In summary form, these are the findings of fact by the referee. Respondent borrowed $30,000 from each of two sets of in-laws, and prepared, filed and had recorded a .mortgage and note for each in-law purportedly encumbering the same parcel of property for security. Neither in-law knew about the respondent’s deal with the other and neither knew about the mortgage to the other. Each in-law took out a second mortgage on his home in order to get the funds with which to make the temporary loan to respondent. At the time each mortgage was recorded, it was subject to another lien and was already in foreclosure. There was no attorney-client relationship and respondent was the only attorney involved and did the necessary legal work.

The referee found that respondent abused his status as an attorney to secure the loans from his relatives and was guilty of overreaching in his dealings with them. The referee found respondent guilty of engaging in conduct contrary to honesty, justice, or good morals, of engaging in conduct involving dishonesty, fraud, deceit or misrepresentations, and of engaging in other misconduct adversely reflecting on his fitness to practice law. For this litany of misconduct, the referee recommended that respondent be publicly reprimanded by personal appearance before the Board of Governors of The Florida Bar.

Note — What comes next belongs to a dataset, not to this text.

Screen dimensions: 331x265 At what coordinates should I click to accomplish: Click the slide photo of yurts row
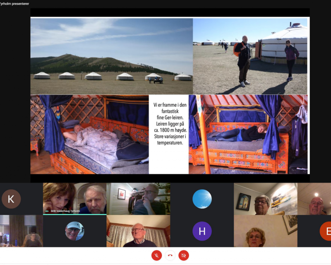click(x=111, y=56)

Neither party contested the referee’s report.

After an initial review of the case, this Court called upon the parties to serve simultaneous briefs in this cause as to the respondent’s recommended penalty pursuant to Integration Rule of The Florida Bar, art. XI, Rule 11.09(3)(f). The Florida Bar filed a brief and supported the recommended discipline.

The recommended discipline, in my opinion, is nothing more than a mild, gentle, slap on the wrist, and I am at an utter loss to fathom an explanation why The Florida Bar is seemingly satisfied with the referee’s recommendation. The fact that the misconduct took place in a non-lawyer-client setting is no defense, The Florida Bar v. Adams, 453 So.2d 818 (Fla.1984) and the fact that the victims were in-laws can hardly be a mitigating factor.

When we talk about “conduct contrary to honesty, justice or good morals, ... involving dishonesty, fraud, deceit, or misrepresentation” and “other misconduct adversely reflecting on his fitness to practice law,” we are referring to conduct by a lawyer that should not be tolerated or condoned. Respondent hoodwinked, to use the vernacular, his in-laws to their financial detriment. He asked each for a temporary loan to help him out of his financial difficulties and each committed himself to further indebtedness by placing a second mortgage on his home in order to help respondent. They believed him, they trusted him, and left it up to him to do the necessaries to give them security, as he promised, for their loans. He committed fraud and deceit from the outset. He betrayed their trust throughout. His conduct was utterly reprehensible.

In Adams, respondent engaged in unethical conduct by failing to notify a business partner of the sale of some property by respondent as trustee for a group of investors and failing to make a timely accounting of funds received from the sale. This Court approved the referee’s recommendation of sixty days suspension with automatic reinstatement. Should respondent receive less punishment in the way of discipline? I think not. He merits a suspension of ninety-one days as a minimum.